Each line in the records below, from the one that contains "The width and height of the screenshot is (868, 420)." to the one that contains "Given: Open Dashboard in the sidebar", should be reproduced exactly, the first and last included.

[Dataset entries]
-- Opening Marker --

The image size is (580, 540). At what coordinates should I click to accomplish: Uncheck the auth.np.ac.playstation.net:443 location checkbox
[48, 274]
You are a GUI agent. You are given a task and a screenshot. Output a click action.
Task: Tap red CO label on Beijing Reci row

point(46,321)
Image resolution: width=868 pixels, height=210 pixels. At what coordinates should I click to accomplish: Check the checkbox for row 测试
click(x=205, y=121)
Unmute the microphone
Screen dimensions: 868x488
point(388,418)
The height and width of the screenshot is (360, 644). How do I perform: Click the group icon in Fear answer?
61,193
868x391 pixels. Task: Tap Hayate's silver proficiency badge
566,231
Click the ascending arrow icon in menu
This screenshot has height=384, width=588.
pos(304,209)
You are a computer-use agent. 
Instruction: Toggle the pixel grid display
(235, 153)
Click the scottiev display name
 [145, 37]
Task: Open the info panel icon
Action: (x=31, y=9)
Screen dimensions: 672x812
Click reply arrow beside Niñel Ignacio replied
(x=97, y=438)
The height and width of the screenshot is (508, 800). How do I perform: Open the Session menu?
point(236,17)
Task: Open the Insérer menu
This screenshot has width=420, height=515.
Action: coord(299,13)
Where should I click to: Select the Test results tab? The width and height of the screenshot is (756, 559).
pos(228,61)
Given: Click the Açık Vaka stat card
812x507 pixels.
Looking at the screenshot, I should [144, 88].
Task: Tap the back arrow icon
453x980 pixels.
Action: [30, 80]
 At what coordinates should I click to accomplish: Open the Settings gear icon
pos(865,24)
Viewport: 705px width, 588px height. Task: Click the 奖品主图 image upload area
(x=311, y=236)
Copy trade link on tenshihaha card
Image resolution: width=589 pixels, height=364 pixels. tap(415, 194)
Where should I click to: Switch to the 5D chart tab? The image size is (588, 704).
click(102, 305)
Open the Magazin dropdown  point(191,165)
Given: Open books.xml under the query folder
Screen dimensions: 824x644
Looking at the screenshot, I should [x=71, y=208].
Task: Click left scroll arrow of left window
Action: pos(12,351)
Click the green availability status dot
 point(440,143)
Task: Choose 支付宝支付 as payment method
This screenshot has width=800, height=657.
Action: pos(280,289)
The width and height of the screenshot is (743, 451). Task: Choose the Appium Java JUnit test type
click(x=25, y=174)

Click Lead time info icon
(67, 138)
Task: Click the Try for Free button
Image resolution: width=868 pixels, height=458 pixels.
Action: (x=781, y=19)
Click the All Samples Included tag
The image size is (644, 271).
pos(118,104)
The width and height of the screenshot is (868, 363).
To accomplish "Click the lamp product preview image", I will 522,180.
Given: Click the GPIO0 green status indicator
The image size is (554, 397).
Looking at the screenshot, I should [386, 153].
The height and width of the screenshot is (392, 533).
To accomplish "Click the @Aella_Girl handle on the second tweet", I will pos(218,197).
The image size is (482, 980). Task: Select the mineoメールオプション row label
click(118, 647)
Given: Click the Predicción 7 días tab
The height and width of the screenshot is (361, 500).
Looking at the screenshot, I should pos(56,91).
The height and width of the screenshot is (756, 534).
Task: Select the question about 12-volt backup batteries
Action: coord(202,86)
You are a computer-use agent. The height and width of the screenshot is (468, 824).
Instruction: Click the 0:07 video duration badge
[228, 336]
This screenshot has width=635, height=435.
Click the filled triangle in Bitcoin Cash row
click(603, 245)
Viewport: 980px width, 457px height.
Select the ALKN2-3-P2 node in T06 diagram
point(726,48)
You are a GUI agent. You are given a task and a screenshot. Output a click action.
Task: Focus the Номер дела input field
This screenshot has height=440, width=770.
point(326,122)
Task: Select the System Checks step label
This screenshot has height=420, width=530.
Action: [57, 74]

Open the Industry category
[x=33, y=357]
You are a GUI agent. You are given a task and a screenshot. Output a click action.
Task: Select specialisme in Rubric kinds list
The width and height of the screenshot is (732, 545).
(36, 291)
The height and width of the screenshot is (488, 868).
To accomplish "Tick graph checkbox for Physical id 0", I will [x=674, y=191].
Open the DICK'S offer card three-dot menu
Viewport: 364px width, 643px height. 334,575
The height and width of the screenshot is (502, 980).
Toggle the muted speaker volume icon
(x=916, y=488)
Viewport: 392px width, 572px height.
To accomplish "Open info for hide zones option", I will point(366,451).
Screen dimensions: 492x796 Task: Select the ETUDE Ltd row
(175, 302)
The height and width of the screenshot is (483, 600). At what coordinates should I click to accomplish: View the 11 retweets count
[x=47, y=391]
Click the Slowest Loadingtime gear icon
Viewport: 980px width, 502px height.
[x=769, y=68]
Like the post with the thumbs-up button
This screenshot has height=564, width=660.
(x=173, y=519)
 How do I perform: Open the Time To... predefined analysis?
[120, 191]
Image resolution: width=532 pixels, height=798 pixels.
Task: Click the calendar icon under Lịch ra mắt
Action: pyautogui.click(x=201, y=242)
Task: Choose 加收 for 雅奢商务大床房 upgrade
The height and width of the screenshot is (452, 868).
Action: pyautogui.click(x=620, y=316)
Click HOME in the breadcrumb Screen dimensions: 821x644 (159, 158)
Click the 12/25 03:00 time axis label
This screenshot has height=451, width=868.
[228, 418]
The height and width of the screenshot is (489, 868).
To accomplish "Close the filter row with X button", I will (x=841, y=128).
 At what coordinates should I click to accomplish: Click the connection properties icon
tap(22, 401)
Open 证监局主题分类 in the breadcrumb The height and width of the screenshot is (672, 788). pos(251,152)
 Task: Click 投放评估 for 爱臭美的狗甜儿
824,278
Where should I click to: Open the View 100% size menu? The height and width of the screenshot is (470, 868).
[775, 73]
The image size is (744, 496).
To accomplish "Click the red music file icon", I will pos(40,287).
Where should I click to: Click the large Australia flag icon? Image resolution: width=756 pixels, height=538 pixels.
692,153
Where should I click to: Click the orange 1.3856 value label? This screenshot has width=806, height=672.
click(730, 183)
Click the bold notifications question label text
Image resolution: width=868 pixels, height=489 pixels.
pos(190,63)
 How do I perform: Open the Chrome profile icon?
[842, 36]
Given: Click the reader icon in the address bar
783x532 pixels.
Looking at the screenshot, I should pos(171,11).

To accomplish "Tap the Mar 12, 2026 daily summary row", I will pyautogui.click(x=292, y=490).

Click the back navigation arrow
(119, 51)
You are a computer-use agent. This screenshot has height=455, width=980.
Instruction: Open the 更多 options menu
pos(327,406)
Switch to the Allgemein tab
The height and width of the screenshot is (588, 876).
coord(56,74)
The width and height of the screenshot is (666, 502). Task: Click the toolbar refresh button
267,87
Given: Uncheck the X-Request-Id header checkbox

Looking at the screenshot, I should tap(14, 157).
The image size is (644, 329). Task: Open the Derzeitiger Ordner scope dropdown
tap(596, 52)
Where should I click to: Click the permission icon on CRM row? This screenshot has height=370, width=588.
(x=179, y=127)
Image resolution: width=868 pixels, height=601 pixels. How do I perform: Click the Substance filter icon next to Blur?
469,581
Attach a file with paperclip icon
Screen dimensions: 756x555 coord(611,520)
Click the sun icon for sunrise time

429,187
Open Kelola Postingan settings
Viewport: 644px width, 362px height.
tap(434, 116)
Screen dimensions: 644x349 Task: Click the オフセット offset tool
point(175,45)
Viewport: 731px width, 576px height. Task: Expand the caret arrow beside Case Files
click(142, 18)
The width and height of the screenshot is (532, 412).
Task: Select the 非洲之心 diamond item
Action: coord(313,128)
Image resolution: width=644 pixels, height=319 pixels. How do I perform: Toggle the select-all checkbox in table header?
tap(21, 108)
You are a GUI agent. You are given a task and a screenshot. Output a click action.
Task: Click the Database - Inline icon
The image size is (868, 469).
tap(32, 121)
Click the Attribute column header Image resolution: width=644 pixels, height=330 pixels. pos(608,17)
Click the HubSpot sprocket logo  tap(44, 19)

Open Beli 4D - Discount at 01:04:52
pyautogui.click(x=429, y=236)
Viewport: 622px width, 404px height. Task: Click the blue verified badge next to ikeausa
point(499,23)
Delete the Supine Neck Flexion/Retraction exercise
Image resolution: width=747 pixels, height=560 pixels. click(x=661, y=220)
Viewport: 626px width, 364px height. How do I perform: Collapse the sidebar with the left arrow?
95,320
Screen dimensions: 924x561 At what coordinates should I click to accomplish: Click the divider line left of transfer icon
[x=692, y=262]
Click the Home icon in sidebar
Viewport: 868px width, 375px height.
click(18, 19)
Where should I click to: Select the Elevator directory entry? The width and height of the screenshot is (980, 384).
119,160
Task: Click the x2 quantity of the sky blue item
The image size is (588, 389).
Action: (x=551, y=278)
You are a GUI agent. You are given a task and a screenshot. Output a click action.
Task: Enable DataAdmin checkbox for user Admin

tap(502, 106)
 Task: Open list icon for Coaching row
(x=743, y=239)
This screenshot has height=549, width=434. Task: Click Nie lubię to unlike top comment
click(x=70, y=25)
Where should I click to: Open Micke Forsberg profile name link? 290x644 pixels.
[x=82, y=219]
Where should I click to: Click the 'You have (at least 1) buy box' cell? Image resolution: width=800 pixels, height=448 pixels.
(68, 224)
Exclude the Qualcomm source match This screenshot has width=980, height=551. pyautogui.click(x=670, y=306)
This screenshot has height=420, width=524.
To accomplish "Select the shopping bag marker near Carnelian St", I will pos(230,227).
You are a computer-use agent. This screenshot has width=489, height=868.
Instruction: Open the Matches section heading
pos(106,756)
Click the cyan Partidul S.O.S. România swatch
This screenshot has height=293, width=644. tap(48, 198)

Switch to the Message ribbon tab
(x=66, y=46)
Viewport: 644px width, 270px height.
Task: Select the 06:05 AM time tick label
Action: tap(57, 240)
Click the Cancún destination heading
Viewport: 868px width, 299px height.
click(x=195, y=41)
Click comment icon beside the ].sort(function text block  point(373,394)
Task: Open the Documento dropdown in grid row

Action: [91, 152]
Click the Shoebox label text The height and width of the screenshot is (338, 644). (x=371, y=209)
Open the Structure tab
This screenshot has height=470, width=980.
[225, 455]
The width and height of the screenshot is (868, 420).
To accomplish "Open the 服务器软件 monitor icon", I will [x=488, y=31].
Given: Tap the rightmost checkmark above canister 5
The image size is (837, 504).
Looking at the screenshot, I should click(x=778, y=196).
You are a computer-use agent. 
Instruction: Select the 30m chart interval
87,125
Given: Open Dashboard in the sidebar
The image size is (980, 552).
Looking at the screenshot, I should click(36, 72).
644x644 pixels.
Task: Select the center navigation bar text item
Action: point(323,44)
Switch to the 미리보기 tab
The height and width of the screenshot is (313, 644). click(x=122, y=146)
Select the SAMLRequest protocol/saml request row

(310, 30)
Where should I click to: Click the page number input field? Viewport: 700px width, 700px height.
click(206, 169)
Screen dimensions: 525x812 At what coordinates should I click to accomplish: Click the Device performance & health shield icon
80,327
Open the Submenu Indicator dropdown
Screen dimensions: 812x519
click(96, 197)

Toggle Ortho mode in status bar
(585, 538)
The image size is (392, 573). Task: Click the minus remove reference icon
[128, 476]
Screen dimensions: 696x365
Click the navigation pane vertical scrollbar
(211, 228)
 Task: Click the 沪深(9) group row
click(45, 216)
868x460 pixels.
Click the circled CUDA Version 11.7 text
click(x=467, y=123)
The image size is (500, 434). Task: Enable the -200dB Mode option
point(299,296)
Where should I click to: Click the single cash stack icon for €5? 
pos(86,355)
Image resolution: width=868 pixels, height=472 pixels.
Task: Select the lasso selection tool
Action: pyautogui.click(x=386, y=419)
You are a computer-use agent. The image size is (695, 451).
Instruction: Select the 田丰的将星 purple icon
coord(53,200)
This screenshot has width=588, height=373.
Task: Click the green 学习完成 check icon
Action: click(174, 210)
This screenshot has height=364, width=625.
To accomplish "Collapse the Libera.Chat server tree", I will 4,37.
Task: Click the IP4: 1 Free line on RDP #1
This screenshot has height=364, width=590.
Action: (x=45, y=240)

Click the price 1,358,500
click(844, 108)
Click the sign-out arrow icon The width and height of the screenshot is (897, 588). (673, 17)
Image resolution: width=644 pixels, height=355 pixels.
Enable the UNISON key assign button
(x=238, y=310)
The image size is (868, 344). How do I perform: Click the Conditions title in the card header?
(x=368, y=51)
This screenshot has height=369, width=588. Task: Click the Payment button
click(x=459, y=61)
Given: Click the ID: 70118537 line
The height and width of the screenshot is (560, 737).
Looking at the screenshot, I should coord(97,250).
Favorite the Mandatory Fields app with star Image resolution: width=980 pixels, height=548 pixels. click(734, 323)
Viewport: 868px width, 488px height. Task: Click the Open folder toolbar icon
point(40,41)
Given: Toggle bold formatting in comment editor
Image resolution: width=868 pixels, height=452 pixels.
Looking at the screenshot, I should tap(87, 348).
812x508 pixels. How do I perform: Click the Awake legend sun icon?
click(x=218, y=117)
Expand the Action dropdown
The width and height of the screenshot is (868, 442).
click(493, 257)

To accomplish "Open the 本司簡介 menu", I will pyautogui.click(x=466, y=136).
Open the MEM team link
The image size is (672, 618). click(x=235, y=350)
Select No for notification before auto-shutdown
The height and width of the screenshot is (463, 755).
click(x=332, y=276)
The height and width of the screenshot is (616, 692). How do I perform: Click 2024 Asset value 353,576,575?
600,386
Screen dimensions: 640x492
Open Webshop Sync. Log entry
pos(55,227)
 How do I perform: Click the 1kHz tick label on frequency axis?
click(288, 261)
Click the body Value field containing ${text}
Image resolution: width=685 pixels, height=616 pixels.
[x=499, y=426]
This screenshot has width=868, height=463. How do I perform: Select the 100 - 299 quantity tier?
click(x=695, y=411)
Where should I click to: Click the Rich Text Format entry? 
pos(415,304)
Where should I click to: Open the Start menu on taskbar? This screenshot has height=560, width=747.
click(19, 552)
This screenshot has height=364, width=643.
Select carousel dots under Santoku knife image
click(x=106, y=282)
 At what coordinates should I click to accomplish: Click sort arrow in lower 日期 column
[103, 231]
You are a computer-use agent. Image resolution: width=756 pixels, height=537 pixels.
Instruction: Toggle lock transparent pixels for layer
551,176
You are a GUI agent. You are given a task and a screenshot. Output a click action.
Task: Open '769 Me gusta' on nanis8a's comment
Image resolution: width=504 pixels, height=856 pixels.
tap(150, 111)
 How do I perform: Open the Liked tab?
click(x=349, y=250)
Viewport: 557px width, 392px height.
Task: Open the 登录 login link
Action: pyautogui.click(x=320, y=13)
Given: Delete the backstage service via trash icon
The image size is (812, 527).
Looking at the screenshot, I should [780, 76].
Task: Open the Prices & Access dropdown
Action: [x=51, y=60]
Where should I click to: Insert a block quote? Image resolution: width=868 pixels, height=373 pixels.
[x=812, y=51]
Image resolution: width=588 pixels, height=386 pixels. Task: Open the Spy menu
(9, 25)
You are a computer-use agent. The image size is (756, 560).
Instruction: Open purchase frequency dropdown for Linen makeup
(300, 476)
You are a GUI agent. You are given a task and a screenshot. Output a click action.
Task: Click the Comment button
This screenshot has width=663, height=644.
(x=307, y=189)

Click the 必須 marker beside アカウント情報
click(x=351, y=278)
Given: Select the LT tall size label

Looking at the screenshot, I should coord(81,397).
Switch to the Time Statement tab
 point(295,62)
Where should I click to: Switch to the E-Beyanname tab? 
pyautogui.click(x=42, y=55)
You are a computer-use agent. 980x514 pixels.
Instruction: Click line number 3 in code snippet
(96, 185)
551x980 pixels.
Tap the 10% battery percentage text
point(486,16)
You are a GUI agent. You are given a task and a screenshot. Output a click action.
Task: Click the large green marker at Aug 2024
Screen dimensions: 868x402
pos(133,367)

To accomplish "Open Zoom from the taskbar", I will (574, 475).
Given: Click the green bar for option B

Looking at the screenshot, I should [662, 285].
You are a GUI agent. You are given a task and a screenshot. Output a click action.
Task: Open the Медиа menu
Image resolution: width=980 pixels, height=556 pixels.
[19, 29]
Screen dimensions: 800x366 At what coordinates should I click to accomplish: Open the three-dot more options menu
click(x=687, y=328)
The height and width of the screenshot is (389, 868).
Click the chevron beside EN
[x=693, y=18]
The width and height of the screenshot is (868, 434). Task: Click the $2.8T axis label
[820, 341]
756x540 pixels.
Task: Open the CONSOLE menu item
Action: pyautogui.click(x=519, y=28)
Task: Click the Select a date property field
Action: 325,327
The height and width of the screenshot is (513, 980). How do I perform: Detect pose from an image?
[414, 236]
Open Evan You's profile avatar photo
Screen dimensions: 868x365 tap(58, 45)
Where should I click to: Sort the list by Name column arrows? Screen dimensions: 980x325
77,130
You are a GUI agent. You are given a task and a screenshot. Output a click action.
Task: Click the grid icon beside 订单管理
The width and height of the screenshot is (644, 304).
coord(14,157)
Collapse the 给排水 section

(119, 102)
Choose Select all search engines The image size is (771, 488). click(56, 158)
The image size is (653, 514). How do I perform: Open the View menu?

-- Closing Marker --

WRITTEN SOLUTION:
The width and height of the screenshot is (868, 420).
To accomplish "Open the 服务器软件 monitor icon", I will [x=488, y=31].
Given: Tap the rightmost checkmark above canister 5
The image size is (837, 504).
Looking at the screenshot, I should click(x=778, y=196).
You are a computer-use agent. 
Instruction: Select the 30m chart interval
87,125
Given: Open Dashboard in the sidebar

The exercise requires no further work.